4. Running your code
Your code should run on Patas without error. And in order for us to run your assignment in a semi-automated fashion, please include a single shell script file called, e.g., hw4.cmd. We will run your homework on Patas using the following command:
$ condor_submit hw4.cmd
Once we untar your assignment (see below), this shell script should be in the top level of whatever directory structure you’re using.
Within your hw4.cmd file write your .out, .log, .error, etc, files to the top-level directory where the hw4.cmd file is. The script should call all necessary code. This way, you can use whatever language you like and whatever directory structure makes sense to you. Please refer to the detailed explanation of each assignment for what kinds of output files to produce, and what kinds of supplementary files are required. See the CLMA wiki pages for help on this.
5. How to turn in your work
Turn in your assignment using CollectIt. Please TAR your files and name the tar’d file with the extension .tar.

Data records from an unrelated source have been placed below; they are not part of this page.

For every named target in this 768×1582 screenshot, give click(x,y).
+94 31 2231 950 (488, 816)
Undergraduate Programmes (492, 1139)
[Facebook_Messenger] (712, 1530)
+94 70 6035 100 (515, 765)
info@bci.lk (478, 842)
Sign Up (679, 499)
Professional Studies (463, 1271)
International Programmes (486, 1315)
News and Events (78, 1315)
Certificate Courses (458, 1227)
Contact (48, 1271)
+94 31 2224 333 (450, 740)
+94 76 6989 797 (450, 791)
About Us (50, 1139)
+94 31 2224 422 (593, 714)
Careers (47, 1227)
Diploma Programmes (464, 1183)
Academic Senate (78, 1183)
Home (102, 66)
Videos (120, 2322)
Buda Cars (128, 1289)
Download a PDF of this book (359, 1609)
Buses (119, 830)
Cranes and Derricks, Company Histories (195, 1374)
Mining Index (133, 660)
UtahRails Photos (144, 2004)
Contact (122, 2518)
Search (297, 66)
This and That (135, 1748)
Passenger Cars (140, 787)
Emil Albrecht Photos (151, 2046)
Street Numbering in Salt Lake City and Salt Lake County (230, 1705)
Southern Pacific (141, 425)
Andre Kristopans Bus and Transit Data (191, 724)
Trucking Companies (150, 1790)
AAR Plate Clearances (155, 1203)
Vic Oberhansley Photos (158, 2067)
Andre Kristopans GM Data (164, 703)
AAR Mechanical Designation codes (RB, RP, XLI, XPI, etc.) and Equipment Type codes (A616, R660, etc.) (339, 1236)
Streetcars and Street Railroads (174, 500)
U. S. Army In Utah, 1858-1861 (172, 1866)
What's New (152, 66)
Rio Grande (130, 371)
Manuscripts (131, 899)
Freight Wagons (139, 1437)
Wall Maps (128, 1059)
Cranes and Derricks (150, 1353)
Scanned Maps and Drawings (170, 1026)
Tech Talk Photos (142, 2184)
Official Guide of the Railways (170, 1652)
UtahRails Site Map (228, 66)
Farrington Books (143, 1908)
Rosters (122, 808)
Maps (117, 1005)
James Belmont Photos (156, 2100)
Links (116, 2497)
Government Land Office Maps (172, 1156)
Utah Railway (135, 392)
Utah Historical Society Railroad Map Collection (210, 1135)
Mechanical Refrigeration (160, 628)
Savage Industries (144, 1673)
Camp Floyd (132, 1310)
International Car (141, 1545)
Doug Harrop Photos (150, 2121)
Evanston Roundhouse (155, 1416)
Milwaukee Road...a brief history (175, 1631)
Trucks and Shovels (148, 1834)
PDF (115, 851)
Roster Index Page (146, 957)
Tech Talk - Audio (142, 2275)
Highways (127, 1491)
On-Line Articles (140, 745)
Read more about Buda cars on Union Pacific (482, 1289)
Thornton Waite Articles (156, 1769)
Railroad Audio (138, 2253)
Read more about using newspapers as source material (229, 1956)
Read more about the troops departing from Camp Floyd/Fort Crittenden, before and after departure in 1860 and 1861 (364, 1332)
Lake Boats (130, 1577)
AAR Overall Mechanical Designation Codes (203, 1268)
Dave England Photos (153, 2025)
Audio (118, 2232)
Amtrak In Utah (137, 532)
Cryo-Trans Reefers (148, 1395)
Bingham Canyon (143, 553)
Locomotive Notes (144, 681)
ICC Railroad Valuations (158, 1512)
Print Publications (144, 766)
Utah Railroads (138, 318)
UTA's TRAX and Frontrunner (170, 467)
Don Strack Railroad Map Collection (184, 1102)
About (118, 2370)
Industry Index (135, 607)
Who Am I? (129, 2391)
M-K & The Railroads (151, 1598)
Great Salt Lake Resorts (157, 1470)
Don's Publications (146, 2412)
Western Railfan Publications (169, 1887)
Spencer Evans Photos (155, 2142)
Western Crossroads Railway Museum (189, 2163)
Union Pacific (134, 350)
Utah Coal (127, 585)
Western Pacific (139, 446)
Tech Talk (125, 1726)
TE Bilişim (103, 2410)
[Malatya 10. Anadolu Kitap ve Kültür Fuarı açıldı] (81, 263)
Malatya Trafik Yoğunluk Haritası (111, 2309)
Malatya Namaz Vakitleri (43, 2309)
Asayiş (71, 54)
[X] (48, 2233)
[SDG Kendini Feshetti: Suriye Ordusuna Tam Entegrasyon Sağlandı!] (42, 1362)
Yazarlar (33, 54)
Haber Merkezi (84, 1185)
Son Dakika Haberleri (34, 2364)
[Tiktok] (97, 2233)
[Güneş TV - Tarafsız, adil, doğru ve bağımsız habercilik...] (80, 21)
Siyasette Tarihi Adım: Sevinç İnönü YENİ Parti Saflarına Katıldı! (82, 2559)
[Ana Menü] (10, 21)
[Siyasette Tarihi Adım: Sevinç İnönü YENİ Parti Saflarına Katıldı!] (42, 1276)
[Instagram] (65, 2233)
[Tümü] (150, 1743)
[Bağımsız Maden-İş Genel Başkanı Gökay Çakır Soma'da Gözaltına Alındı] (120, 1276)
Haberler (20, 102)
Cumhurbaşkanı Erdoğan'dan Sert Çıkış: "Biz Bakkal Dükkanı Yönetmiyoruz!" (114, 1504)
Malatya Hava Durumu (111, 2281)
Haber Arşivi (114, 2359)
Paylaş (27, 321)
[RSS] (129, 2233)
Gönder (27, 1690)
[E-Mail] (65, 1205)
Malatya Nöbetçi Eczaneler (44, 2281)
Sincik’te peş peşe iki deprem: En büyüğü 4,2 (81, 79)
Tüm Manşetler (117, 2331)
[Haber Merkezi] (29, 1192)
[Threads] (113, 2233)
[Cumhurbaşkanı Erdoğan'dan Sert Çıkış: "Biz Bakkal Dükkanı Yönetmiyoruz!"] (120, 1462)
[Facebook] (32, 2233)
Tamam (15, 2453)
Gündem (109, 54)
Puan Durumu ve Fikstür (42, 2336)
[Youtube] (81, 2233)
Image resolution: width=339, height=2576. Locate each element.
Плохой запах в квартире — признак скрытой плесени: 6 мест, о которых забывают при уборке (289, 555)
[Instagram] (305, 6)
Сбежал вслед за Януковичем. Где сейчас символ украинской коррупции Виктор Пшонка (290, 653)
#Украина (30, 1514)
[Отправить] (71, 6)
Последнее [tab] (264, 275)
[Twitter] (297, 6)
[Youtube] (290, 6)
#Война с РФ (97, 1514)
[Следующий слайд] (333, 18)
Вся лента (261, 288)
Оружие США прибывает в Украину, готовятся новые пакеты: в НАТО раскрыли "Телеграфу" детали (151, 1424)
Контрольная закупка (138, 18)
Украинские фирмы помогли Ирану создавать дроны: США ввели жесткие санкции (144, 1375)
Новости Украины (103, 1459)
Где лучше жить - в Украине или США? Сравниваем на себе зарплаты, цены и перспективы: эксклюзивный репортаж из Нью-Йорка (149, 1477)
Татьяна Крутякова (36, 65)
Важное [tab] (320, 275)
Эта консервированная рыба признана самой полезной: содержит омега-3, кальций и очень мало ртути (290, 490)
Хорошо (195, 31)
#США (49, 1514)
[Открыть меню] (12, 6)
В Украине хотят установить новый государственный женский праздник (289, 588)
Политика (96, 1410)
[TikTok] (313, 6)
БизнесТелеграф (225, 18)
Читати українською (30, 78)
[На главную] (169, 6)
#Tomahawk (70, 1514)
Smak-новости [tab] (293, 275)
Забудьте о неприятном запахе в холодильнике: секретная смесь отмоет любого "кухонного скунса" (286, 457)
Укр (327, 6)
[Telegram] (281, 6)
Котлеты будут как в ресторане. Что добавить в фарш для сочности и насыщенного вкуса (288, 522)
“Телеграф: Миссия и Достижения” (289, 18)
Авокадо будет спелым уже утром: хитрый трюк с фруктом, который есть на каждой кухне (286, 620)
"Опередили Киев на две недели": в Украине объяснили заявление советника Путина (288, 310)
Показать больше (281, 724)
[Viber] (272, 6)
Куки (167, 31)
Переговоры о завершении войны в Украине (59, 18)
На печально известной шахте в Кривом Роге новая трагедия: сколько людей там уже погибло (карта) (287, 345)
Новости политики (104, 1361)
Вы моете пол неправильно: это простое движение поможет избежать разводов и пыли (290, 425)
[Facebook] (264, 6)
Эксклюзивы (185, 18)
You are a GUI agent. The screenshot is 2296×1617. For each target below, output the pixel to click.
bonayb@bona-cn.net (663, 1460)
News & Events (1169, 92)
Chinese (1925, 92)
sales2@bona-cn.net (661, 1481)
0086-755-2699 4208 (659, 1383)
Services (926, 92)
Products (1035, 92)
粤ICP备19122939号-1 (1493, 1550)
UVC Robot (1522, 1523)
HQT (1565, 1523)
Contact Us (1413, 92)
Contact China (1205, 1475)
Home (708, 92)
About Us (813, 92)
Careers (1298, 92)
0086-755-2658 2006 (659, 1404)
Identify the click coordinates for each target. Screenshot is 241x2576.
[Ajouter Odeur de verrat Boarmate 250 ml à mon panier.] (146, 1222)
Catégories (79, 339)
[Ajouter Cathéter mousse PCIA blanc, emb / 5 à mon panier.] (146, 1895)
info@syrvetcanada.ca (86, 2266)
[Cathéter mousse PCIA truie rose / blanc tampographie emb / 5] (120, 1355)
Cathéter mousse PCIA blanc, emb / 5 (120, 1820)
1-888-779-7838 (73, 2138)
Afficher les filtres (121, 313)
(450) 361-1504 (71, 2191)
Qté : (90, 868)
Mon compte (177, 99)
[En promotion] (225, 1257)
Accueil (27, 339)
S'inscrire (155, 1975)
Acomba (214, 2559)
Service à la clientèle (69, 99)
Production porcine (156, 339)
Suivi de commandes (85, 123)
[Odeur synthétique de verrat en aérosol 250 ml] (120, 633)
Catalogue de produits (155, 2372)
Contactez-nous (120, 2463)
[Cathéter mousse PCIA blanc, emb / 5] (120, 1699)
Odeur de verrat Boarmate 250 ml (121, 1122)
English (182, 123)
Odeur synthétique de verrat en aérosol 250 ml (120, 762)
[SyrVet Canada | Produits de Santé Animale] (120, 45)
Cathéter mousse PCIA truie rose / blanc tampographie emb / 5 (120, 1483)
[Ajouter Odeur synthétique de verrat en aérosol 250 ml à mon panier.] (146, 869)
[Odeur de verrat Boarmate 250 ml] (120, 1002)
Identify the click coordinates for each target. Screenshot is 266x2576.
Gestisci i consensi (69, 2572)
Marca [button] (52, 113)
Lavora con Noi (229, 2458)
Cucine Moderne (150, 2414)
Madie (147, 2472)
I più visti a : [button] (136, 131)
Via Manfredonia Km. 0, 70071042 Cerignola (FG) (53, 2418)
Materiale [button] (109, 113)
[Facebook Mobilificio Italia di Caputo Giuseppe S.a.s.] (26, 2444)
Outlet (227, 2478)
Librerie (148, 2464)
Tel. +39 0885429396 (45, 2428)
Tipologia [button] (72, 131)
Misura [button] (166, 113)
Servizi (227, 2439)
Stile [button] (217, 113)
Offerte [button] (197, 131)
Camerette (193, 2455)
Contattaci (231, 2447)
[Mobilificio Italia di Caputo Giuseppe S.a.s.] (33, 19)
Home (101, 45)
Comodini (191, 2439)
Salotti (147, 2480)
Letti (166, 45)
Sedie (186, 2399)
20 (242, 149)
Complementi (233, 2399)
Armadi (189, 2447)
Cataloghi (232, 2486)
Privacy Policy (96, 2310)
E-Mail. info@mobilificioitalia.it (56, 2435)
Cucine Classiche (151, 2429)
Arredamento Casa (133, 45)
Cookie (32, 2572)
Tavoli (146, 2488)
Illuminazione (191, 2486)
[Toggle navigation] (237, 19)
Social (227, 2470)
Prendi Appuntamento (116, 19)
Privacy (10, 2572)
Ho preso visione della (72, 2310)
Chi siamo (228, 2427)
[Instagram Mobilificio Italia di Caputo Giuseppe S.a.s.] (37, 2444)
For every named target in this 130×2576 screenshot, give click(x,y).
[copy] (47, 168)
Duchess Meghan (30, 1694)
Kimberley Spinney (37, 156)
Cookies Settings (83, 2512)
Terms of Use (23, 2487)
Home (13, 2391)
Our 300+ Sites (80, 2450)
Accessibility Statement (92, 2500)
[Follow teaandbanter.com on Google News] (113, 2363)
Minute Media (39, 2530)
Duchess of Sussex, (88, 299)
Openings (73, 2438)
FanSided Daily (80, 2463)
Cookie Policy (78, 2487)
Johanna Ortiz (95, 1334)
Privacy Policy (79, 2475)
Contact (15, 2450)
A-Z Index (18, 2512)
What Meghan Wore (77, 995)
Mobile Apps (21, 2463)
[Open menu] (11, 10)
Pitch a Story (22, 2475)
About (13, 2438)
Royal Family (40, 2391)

Please don’t use ZIP, tar.gz, gzip, rar, etc.
Use the filename of whatever homework we’re on, e.g. for homework 6 name your file hw6.tar. Yes you will all have the same filename for your homeworks, but this doesn’t matter because of the way that CollectIt handles things.
To tar (available on Patas) from the directory that your work is in:
$ tar -cvf hw6.tar *
6. Assessment
This homework is worth 10% of your total grade. Assessment criteria are explained here.